• [Work to be completed] Every entry below should be reproduced exactly; no picture is to be included.

Collected data:
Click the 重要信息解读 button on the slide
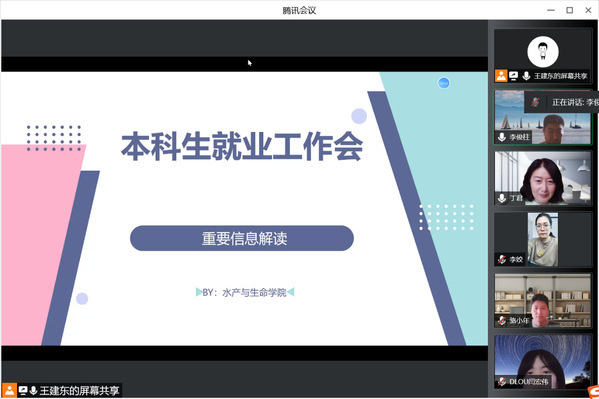click(242, 238)
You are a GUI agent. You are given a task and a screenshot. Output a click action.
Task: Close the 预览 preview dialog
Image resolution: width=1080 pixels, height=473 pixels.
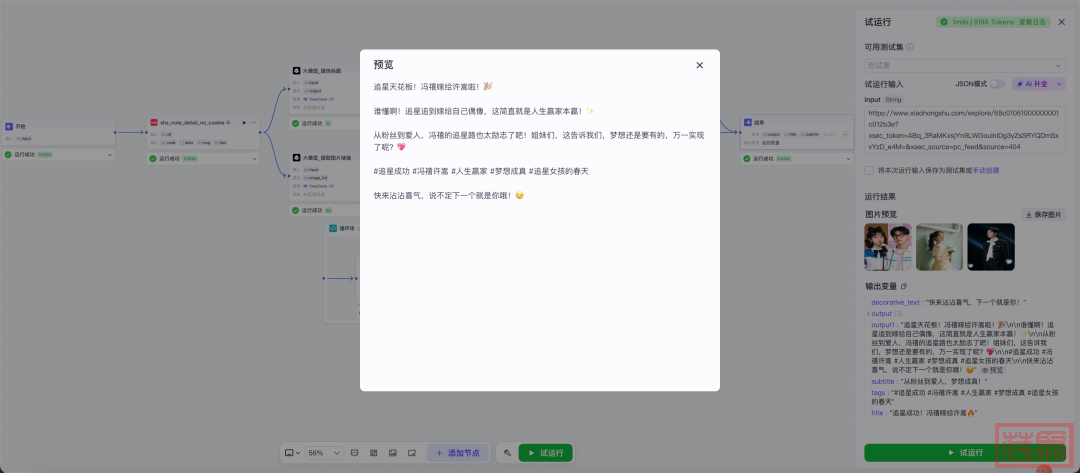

• [Answer to the problem]
Click the 重要信息解读 button on the slide
click(242, 238)
You are a GUI agent. You are given a task and a screenshot. Output a click action.
Task: Close the 预览 preview dialog
Image resolution: width=1080 pixels, height=473 pixels.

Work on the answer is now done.